Cop 2: With two people here, we're twice as effective! There will never be another crime on the corner of 3rd and Conwell!
(Cop 3 (Dratch) enters.)
Cop 1: And who are you?
Cop 3: The voice of discipline on this party street, word is you run a loose canon and I'm here to (makes karate motion) cut off the fuse.
Cop 2: Madame, your analogy is insulting and incorrect.
Cop 3: (relaxing herself and humbling herself) I'm sorry, I'm just so frustrated. I was living the high life on 1st avenue. A meter-maid without a soul, I could smell the fear as I drove along in my glorified golf cart. All my life I'd be told: "Stick it to the man!" and I did, ticket after ticket after ticket. Then the man turned around and (humping motion) stuck it to me - in the form of Lieutenant Michaels.
Cop 1: Isn't he married.
Cop 3: Thus the demotion to street patrol duty.
Cop 2: So there are three of us on this street alone.
Cop 1: It seems ludicrous.
Cop 3: It seems boring.
Cop 2: Hey, I don't want to hear that negativity on my street during my watch.
Cop 1: This is an action packed street, but with the three of us - watch out!
Cop 2: Besides, the more the merrier.
Cop 3: But who would dare commit a ticket-able offense in front of three uniformed, imposing, power houses of justice, gracefully advancing into their late twenties (looks around nervously) or early - very early thirties?
(Man 2 (Meyers) walks by about to light a cigarette. Cop 1 clears throat, Cop 2 clears throat an octave higher. In unison they tip their hats and point above them to a white sign depicting a person smoking with a red strike out over it. Man 2 nods towards them and takes the cigarette out of his mouth. As he takes one step past Cop 2, right in front of Cop 3, he puts the cigarette back into his mouth and lights it. Cop 3 jumps out at him blowing her whistle.)

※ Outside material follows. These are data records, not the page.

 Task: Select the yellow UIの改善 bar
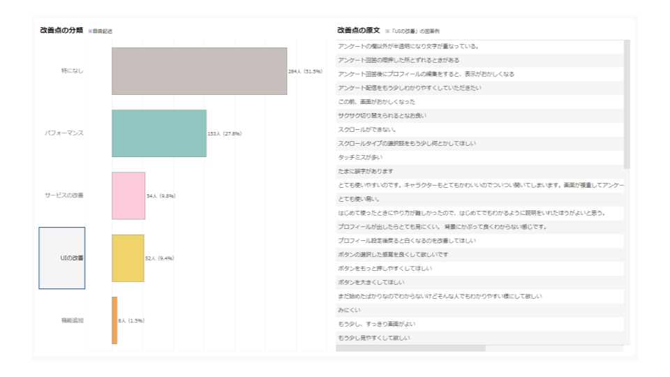[128, 258]
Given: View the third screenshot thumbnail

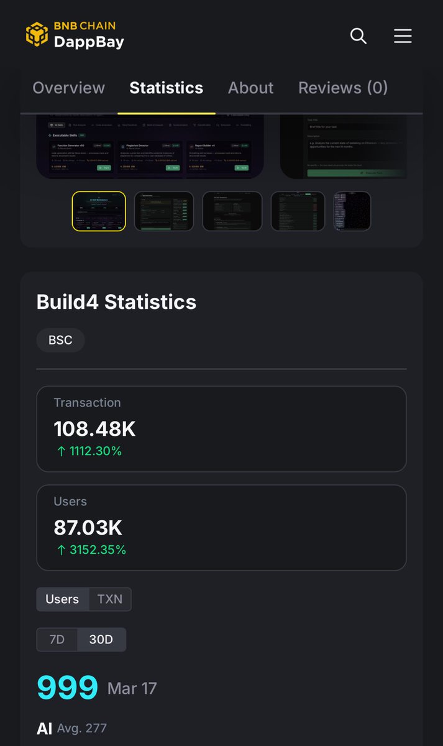Looking at the screenshot, I should (232, 211).
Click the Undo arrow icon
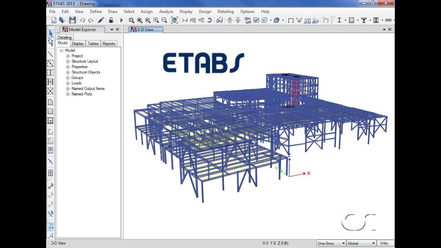Image resolution: width=441 pixels, height=248 pixels. click(x=82, y=20)
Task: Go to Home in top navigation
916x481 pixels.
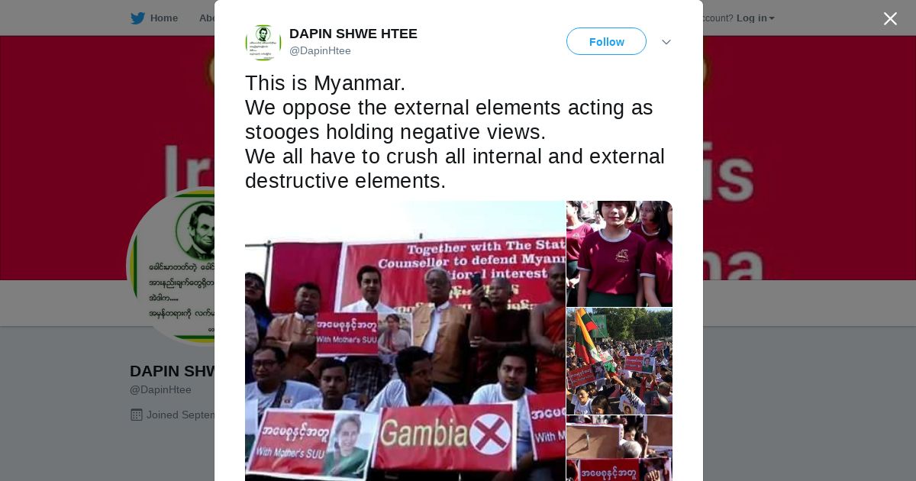Action: point(163,18)
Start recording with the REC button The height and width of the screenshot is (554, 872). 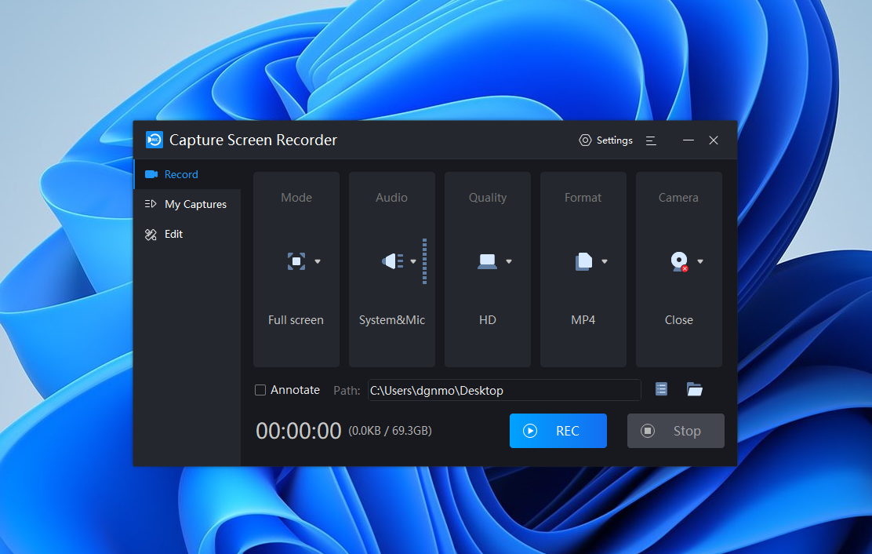click(x=558, y=431)
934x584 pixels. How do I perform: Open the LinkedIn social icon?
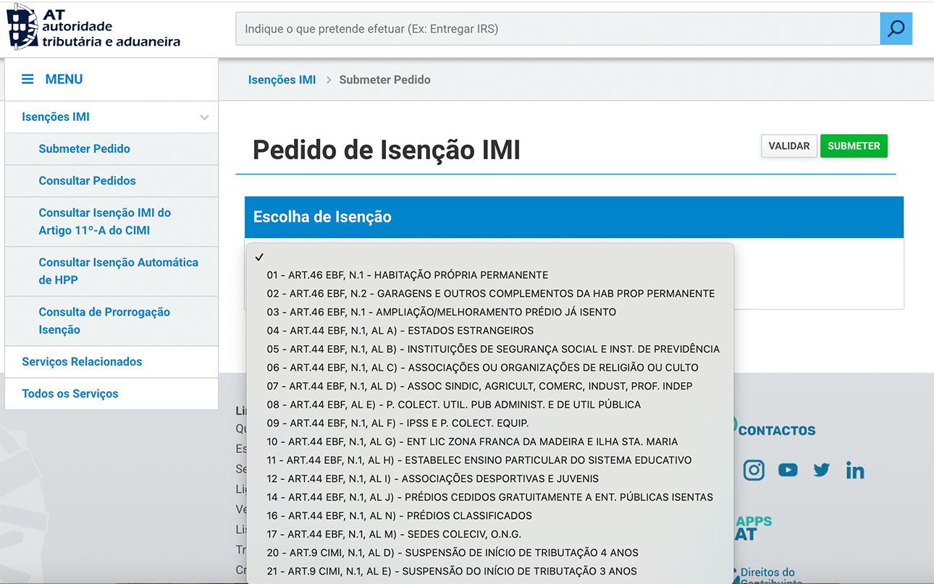pos(855,470)
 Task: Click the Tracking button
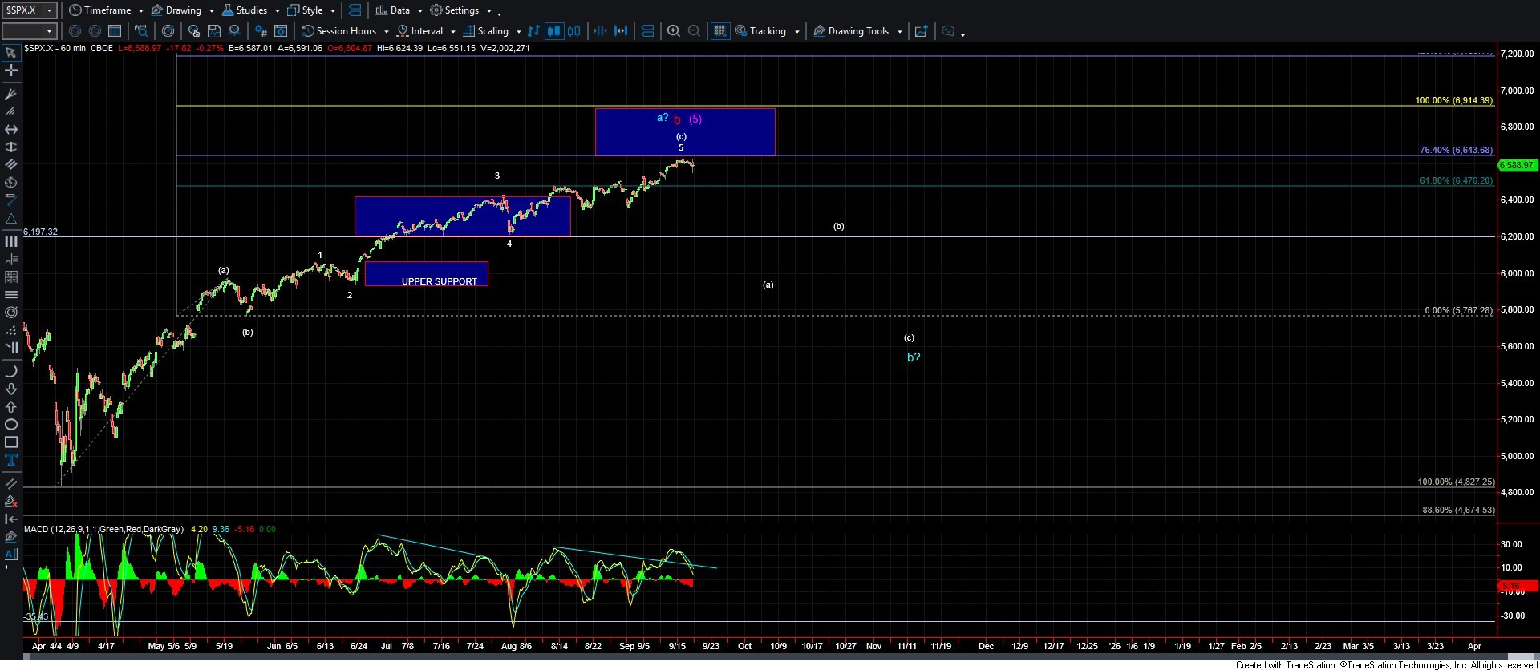(767, 31)
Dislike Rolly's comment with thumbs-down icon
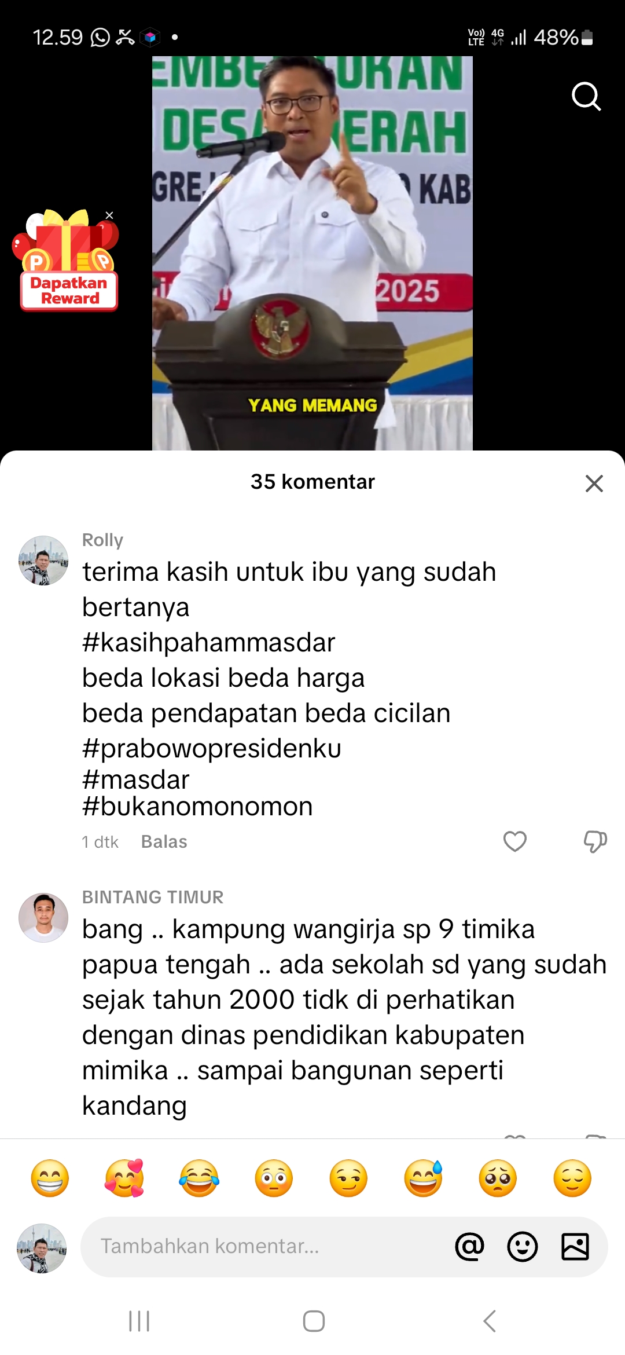This screenshot has width=625, height=1355. [595, 841]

Cop 3: What are you doing?
Man 2: (screams) I didn't see you there!
Cop 3: Of course not, justice likes to creep up on you trouble makers. You're walking along disrespecting everything you can and then - BAM! Not on my watch. (Flips out ticket book) You better watch your back mister, don't mess with me!

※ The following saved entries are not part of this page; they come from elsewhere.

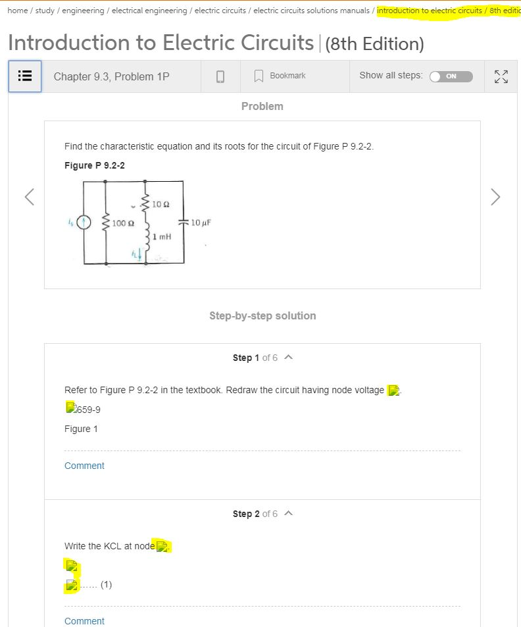The image size is (521, 627).
Task: Open Comment link under Step 1
Action: (x=84, y=466)
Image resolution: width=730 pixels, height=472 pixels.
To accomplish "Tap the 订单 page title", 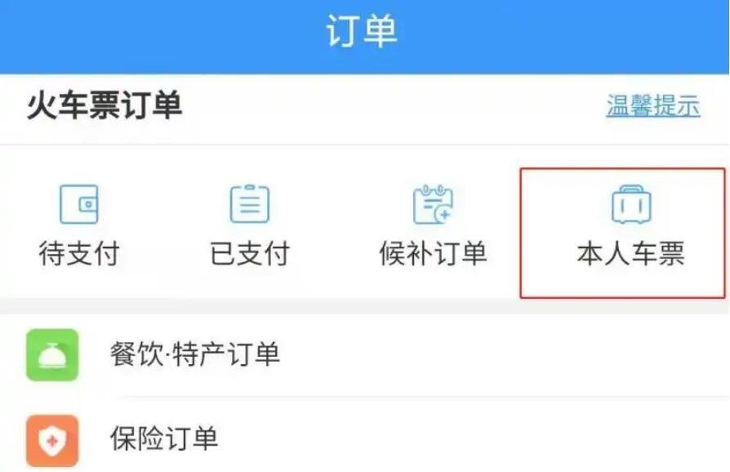I will click(362, 31).
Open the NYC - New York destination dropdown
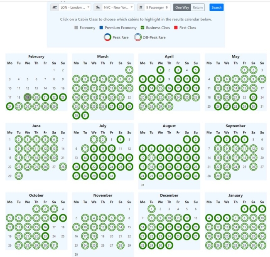Viewport: 270px width, 257px height. point(118,7)
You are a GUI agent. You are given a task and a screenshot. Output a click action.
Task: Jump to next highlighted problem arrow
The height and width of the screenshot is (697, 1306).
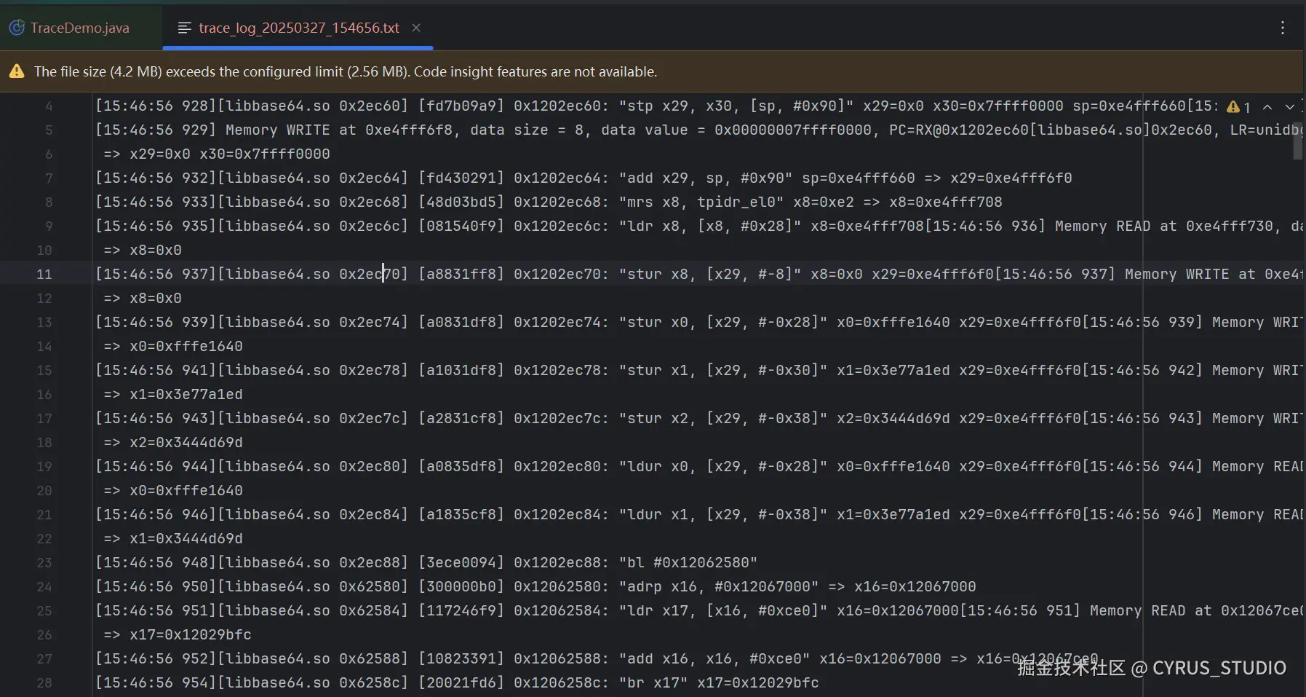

Man 2: That seems like a lot of pomp for a (checks his ticket) thirty dollar citation. (Rolls his eyes and leave)
Cop 1: Did you see that?
Cop 2: He tried to disrupt the peace.
Cop 3: And I stuck it to him.
Cop 1: Do you know what this means?
Cop 2: We are the people friendly side of enforcement.
Cop 3: And I'm a cold hearted bitch! I love it.

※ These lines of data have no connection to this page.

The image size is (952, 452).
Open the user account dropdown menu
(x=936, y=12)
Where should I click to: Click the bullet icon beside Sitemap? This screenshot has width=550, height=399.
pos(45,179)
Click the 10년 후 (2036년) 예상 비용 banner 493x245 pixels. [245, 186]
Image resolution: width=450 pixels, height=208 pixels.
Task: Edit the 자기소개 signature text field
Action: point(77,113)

Cop 1: And there will never be crime again!
(Man 3 (LeBlanc) walks by, a Tivo marked "Stolen: For Sale" under his arms. Cop 1 clears his throat and Cop 2 clears his throat an octave higher.)
Cop 1: I hope you weren't planning on selling that.
Man 3: This? No, of course not, I wouldn't do that. I see the sign. (Points to a white sign of a Tivo marked "Stolen: For Sale" with a red strike out over it.)
Cop 2: We don't want any trouble.
(Cop 3 jumps out at Man 3 blowing her whistle)
Cop 3: Where you going?
Man 3: To 1st.
Cop 3: And what are you doing with that?
Man 3: I'm bringing it for a friend.
Cop 3: (Eying him carefully) I'm watching you. And if I find out that your so-called friend is actually a so-called sucker with 50 bucks. So help me (whips out ticket book) I used to be a meter maid, I have no soul.
(Man 3 turns away from Cop 3, moves a few feet to the side of her and Lady 2 enters)
Man 3: Hey, you want a Tivo? I can get you a great deal.
(Cop 4 (Thompson) enters)
Cop 4: What are you doing? Can't you see the sign? Clear as day? Are you blind? Are you visually impaired to the extent at which you cannot see the simple laws which pertain to this street? (Grabs ticket book) I've not time for this; I've got my own street to worry about: 6th and Daphne. The city should look into additional enforcement on this corner. (Hands Man 3 the ticket, tips his hat to Cop 1, Cop 2, and Cop 3 and exits.)